9. 初心者が意識すべきエラーハンドリングの注意点
最後に、プログラミング未経験の方がC#でWebアプリ開発を進めるにあたって、絶対に意識してほしい例外処理の心構えをいくつかお伝えします。これらを守ることで、ベテランのエンジニアが書いたような信頼性の高い、安全で頑丈なWebアプリケーションを構築できるようになります。
まず第一に、「何でもかんでもtry-catchで囲まない」ということです。例外処理は非常に便利な仕組みですが、プログラムのすべての行を囲んでしまうと、どこで本当のバグが起きているのかが非常に分かりづらくなります。また、例外処理を動かすためには、パソコンの頭脳に少しだけ余計な負担がかかります。そのため、「通常の条件分岐であるif文で事前に防げるエラーは、if文で解決する」のが基本です。例えば、割り算の前に相手の数字がゼロでないかをif文で確認すれば、そもそもエラーは起きません。どうしても事前に防げない、ファイル操作や通信の不具合に対してのみ、例外処理を導入するようにしましょう。

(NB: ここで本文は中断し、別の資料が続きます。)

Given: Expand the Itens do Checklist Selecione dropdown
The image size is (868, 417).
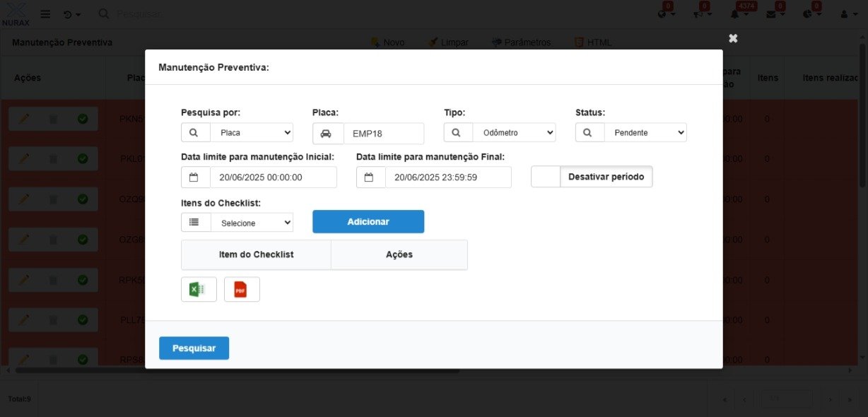Looking at the screenshot, I should tap(251, 223).
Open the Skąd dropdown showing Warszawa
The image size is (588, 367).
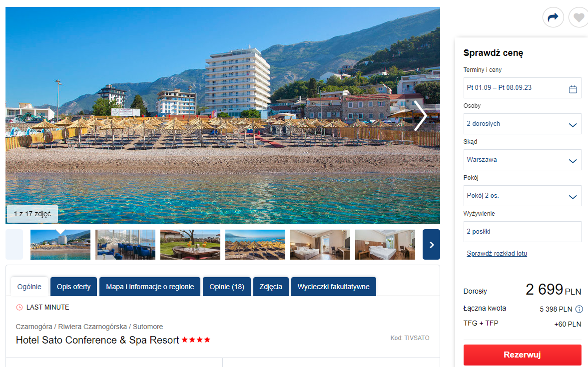tap(522, 160)
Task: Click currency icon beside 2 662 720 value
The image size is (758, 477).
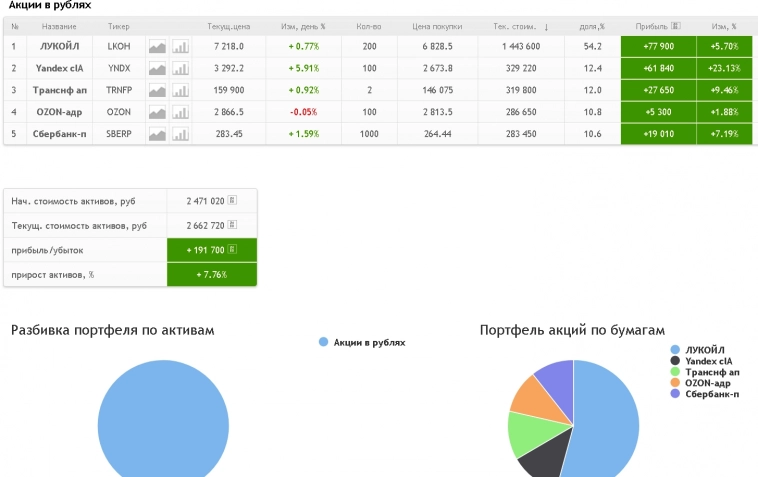Action: point(232,226)
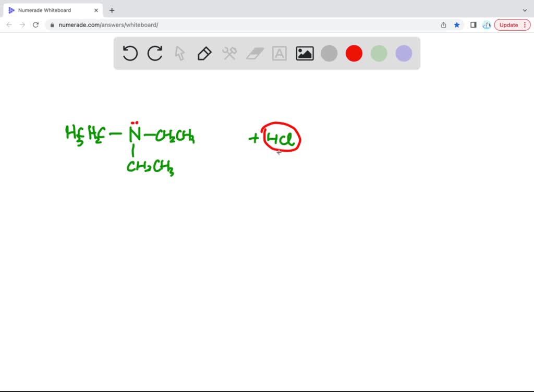This screenshot has width=534, height=392.
Task: Expand the browser tab search chevron
Action: click(524, 10)
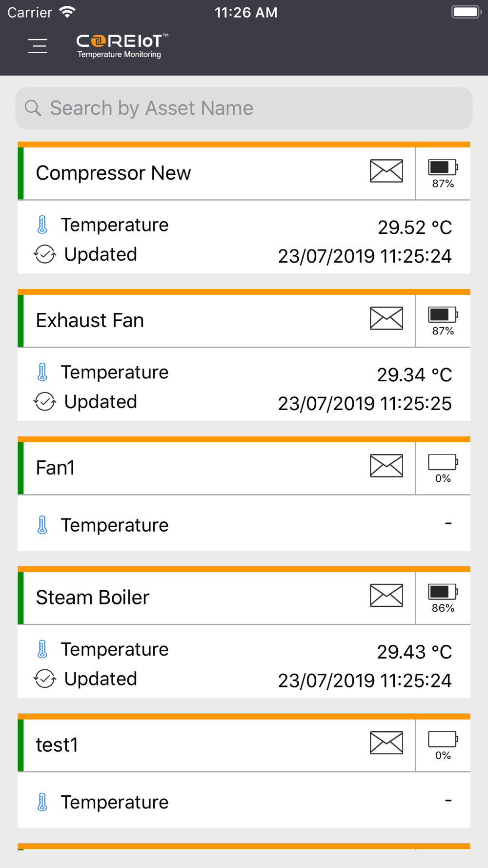Image resolution: width=488 pixels, height=868 pixels.
Task: Tap the 86% battery icon on Steam Boiler
Action: [443, 592]
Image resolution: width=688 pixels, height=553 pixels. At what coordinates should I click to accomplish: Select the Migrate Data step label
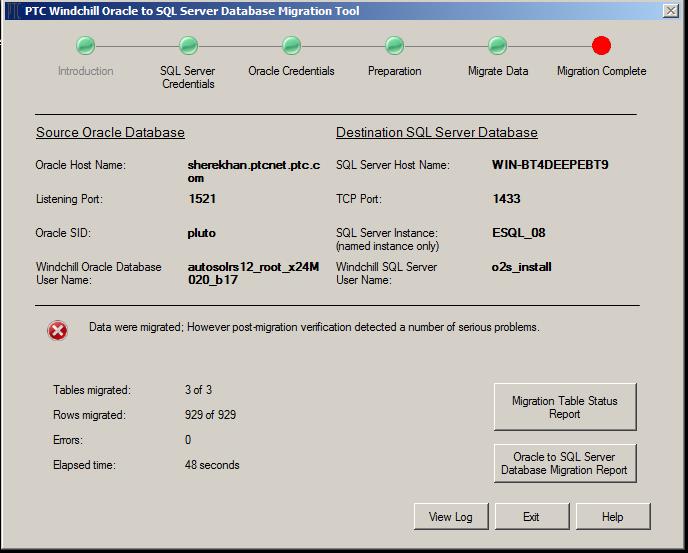[x=497, y=71]
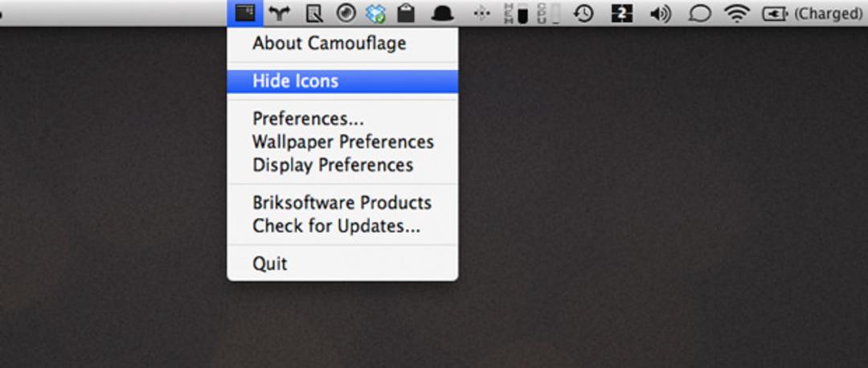Click the battery Charged indicator

coord(814,14)
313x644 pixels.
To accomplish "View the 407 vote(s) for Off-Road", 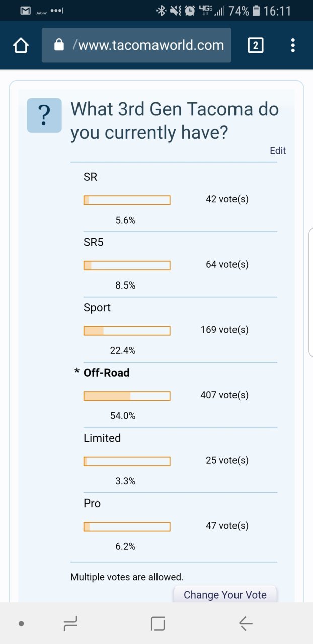I will point(224,395).
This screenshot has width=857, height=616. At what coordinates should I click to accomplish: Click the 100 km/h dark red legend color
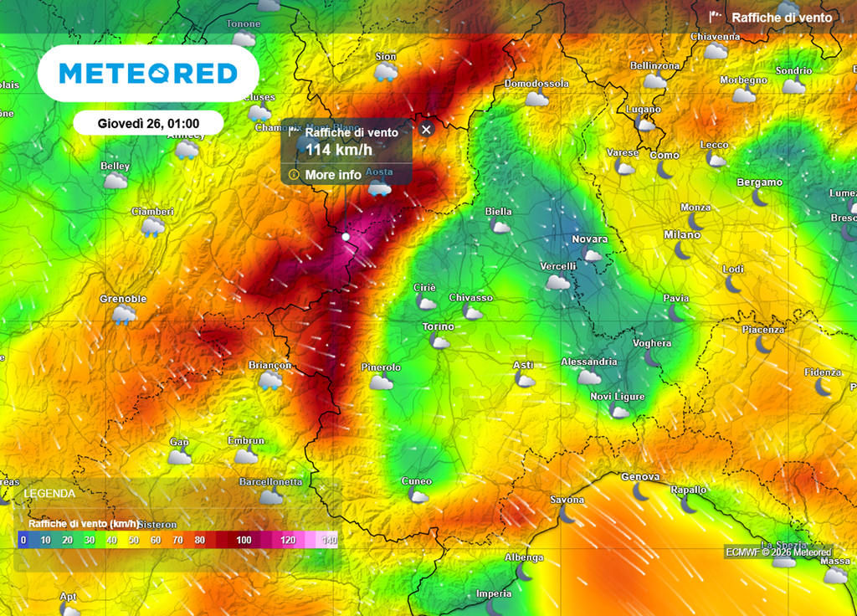tap(243, 540)
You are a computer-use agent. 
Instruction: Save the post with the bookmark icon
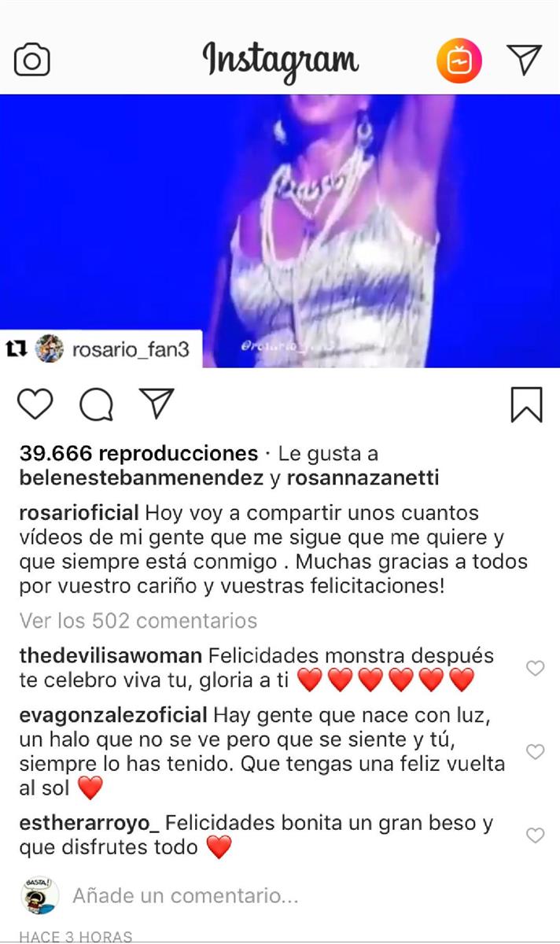[526, 404]
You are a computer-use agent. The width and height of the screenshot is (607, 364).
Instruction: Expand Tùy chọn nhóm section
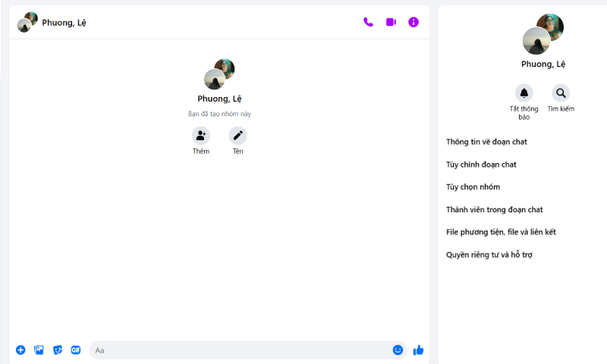[473, 187]
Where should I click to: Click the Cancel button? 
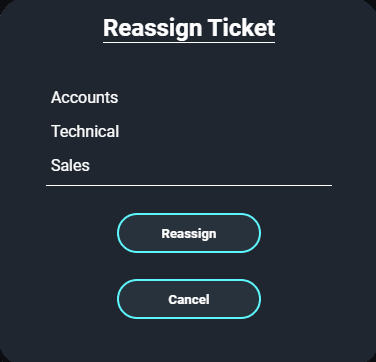(189, 299)
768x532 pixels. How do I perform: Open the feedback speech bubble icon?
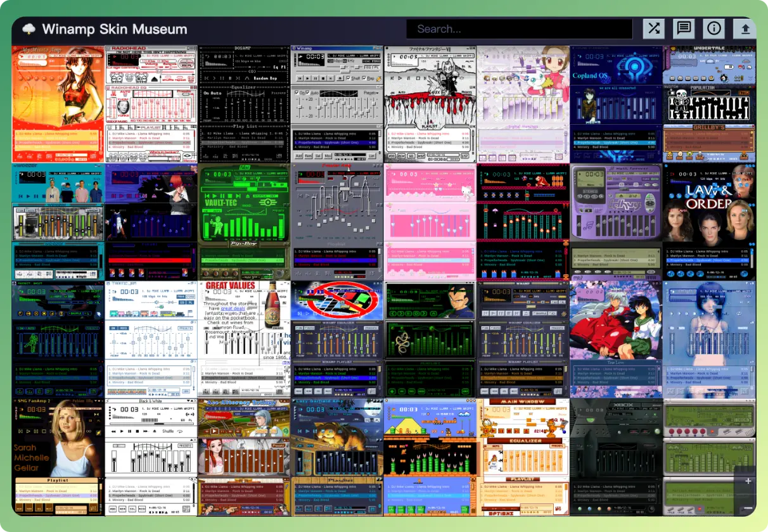pyautogui.click(x=684, y=29)
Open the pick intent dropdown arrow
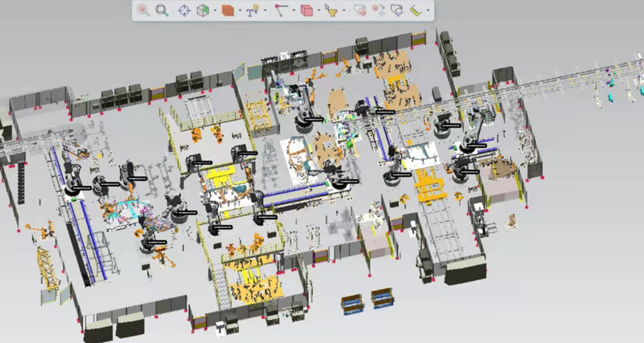 (294, 10)
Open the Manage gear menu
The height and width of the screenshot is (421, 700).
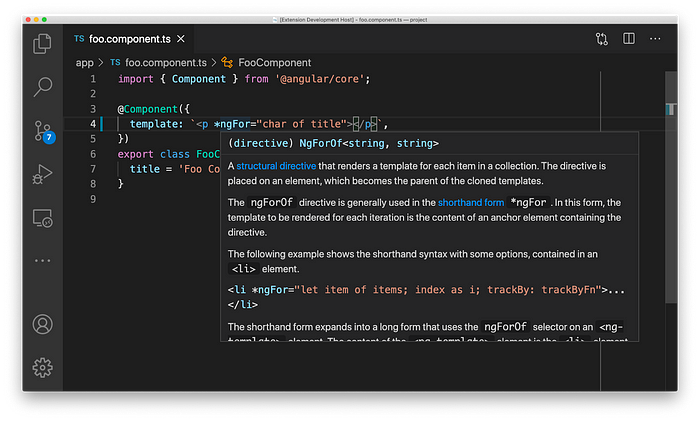pyautogui.click(x=42, y=367)
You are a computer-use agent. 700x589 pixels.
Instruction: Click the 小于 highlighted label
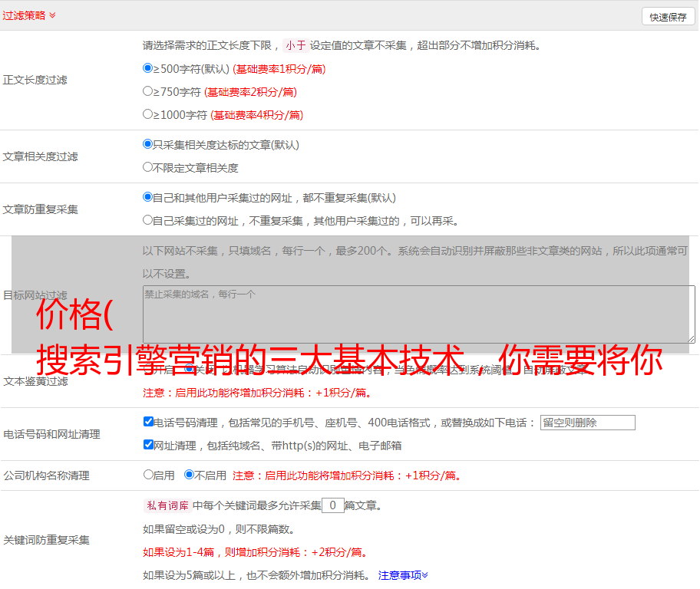click(x=296, y=45)
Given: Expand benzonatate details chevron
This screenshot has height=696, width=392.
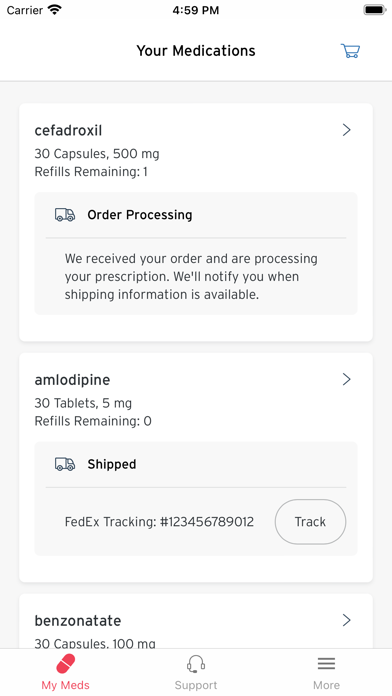Looking at the screenshot, I should pos(347,620).
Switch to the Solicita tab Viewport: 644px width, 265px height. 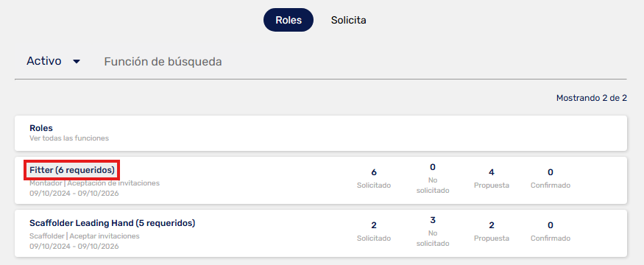(348, 20)
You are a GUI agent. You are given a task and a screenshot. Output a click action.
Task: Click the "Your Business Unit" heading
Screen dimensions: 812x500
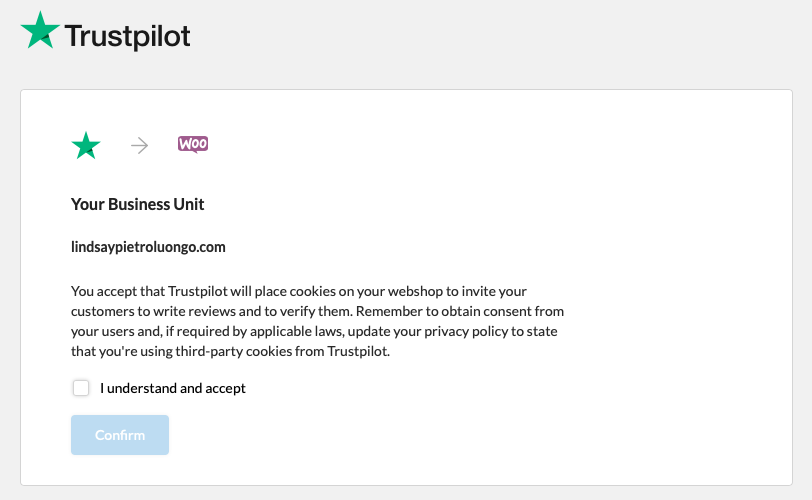click(x=138, y=204)
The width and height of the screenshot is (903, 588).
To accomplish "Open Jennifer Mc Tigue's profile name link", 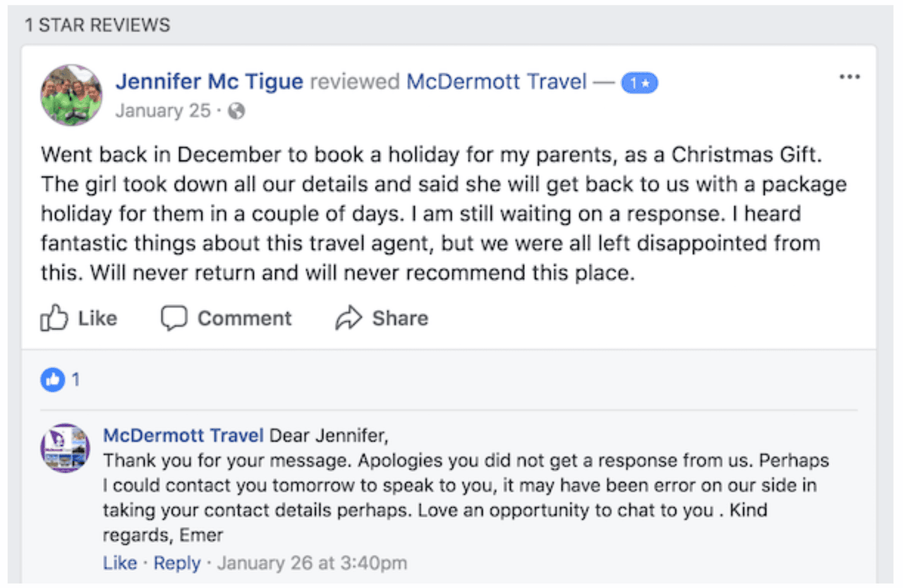I will coord(210,82).
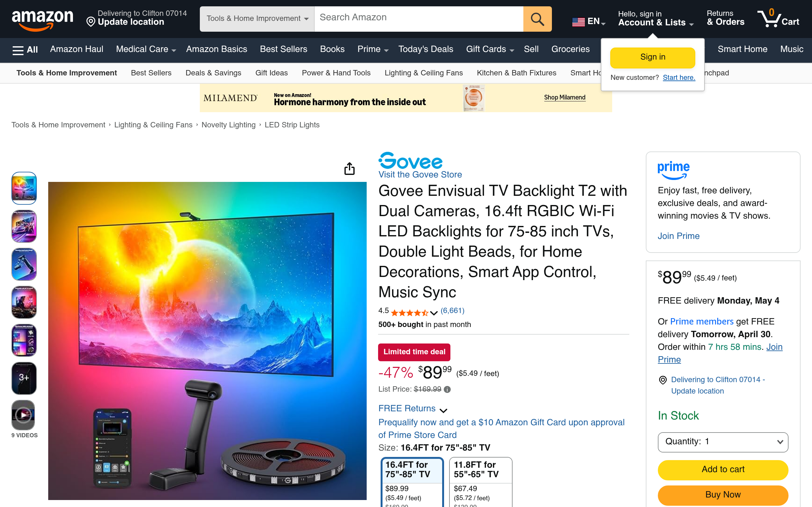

第二に、「エラーメッセージには個人情報やパスワードを含めない」ことです。ログファイルにエラーの内容を出力するとき、そのメッセージの中に利用者のパスワードやクレジットカード番号がそのまま混ざって書き込まれてしまうと、そこから情報が漏洩する原因になります。エラーのログには、あくまでプログラムの動きに関する技術的な情報だけを載せるように注意深く設計してください。これらのベストプラクティスを意識しながら、何度もコードを書いて練習を積み重ねていきましょう。